Boa leitura pessoal.
Os dias iam passando tão lentamente, e a ansiedade tomava conta de mim. Eu não conseguia parar de pensar naquele show, naquela promoção. Eu pensava comigo: Sempre fiz tudo por esses garotos. Só Deus sabe o quanto eu já sofri e chorei por causa deles. Por quê não posso ser a escolhida? Por quê?
Todos os dias antes de dormir eu rezava muito para que no dia do resultado da promoção fosse meu nome que aparecesse lá. Eu não me importava nem um pouco com qual seria a minha reação se o fosse. Choraria? Gritaria? Desmaiaria? Morreria? Eu não sei. Eu só queria ver meu nome lá. Apenas isso.
(...)
Karen: Alô.
Alice: Karen, é hoje que sai o resultado! Meu Deus, será que deu tudo certo pra nós?
Karen: Eu não sei Aly. Estou tão nervosa, não consigo me concentrar em nada, meu mundo gira em torno dessa bendita promoção. Só quero meu nome lá Alice, só isso.
Alice: E você vai o seu nome. Eu tenho certeza! E nós vamos juntas pra esse camarim, juntas pra esse show porra.
Karen: Que Deus faça das suas palavras a vontade Dele.
Alice: E Ele hei de fazer. Amiga, já vou indo. A gente se vê na aula?
Karen: Não, eu não vou pra escola. Inventei uma desculpa pra minha mãe pra poder ficar em casa até o resultado da promoção.
Alice: Tá bom. Me mande sms avisando.
Karen: Pode deixar.
Alice: Até amiga. Beijos.
Karen: Até.
Nunca fui o tipo de garota que tem sorte, com nada. Nem no amor, nem na vida, nem em míseros jogos de video-game. Talvez fosse por isso que eu não acreditava muito em ganhar essa promoção, apesar de ser tudo o que eu mais queria naquele momento.
As horas se passavam devagar e eu trancada em meu quarto aflita com cada segundo que ia embora. O resultado da promoção iria sair ás 16:00. Eram 15:30 quando minhas pernas começaram a amolecer, minhas mãos ficarem trêmulas, meu corpo gelar e as lágrimas iniciarem seu percurso pelo meu rosto. Faltava 30 minutos para o meu sonho vir á tona. Era minha única chance, a única maneira de concretizar o meu desejo. Eu olhava para o relógio e parecia que os minutos corriam desta vez. Meu celular recebendo mensagem da Alice a todo instante. Acredito que assim como eu, ela estava nervosa na aula, nem se quer conseguindo prestar atenção.

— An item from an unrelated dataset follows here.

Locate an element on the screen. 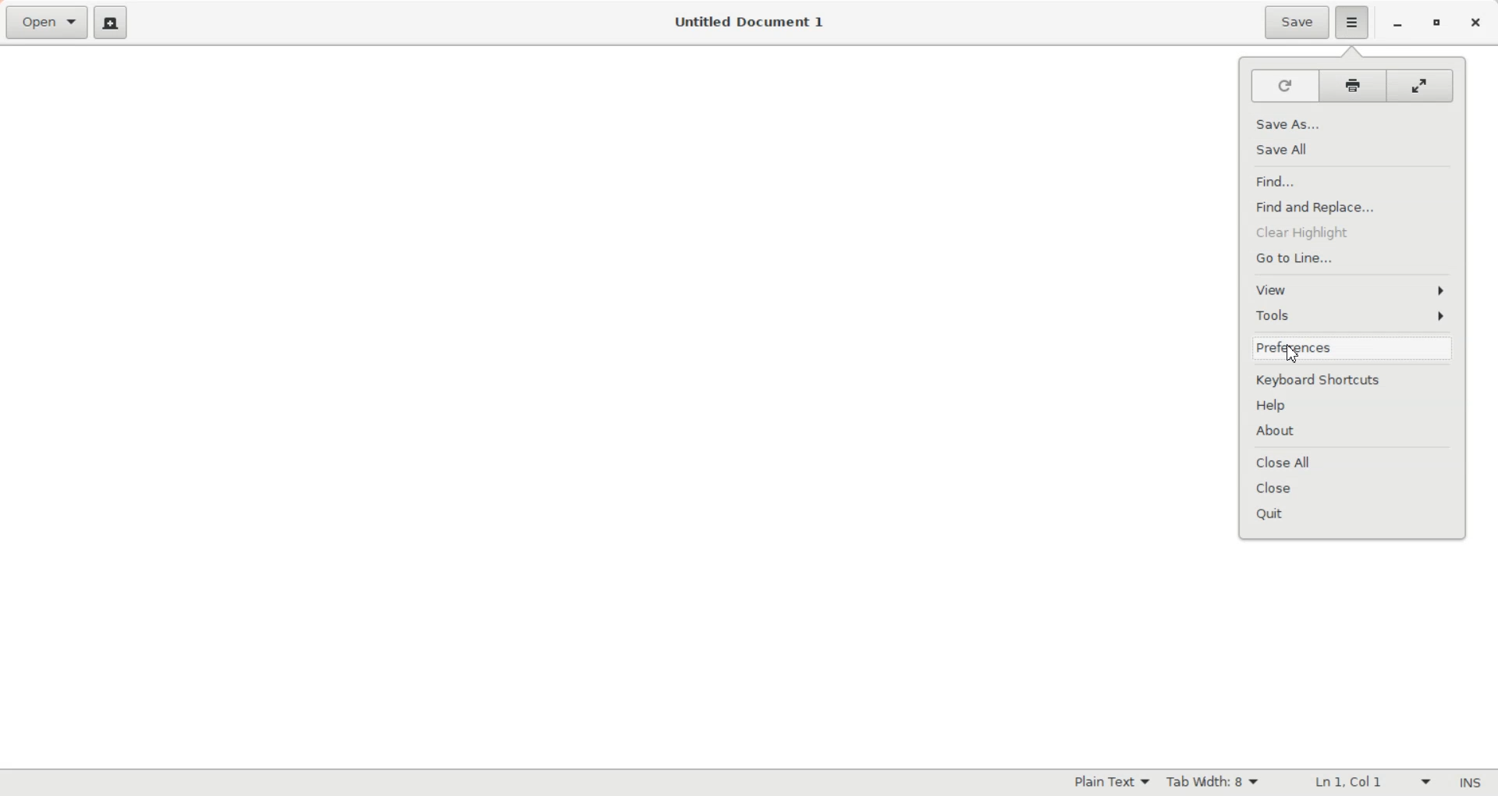  Find and Replace is located at coordinates (1352, 204).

Faltava pouco tempo e então, decidi descer e beber um bom copo de água com açúcar. Aquele famoso truque para espantar o medo e a insegurança. Voltei subindo os degraus da escada lentamente. O medo tomava conta de mim e eu estava totalmente perdida. Meus pais estavam no quarto, não sei ao certo o que faziam. Ora estavam em silêncio, ora estavam gargalhando. Possivelmente assistindo algum filme de comédia, enquanto eu estava apenas chorando e tremendo de tanta ansiedade.

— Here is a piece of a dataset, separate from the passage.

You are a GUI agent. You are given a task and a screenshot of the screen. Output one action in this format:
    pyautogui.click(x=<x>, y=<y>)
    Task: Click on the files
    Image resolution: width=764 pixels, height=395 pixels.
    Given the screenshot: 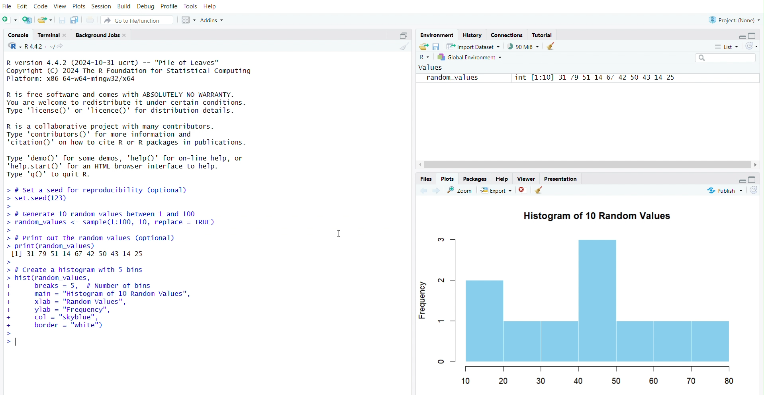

15:58. Acho que meu coração ia sair pela boca. Eu chegava soluçar de tanto chorar, chegava a perder o fôlego e a respiração. Meu coração se apertava, minha mente já não tinha mais controle. Eu atualizava a página diversas vezes. Andava de um lado para o outro no meio de meu quarto. Faltavam segundos, preciosos segundos que mais pareciam séculos. Até que então atualizei a página pela última vez. 16:03. Karen Fernandes Steinbauer. Era o meu nome que estava lá. Naquele momento eu não sabia o que fazer. Estava fora de mim. Eu paralisei na frente do computador, estava totalmente imóvel. Meus olhos arregalavam-se e eu não consigar piscar. Minhas mãos pararam contra o teclado e eu não as conseguia mover. Era tragédia ou comédia com meu coração? Era sonho ou realidade? Eu estava em transe. Não conseguia acreditar que era o meu nome que se encontrava lá. O meu nome.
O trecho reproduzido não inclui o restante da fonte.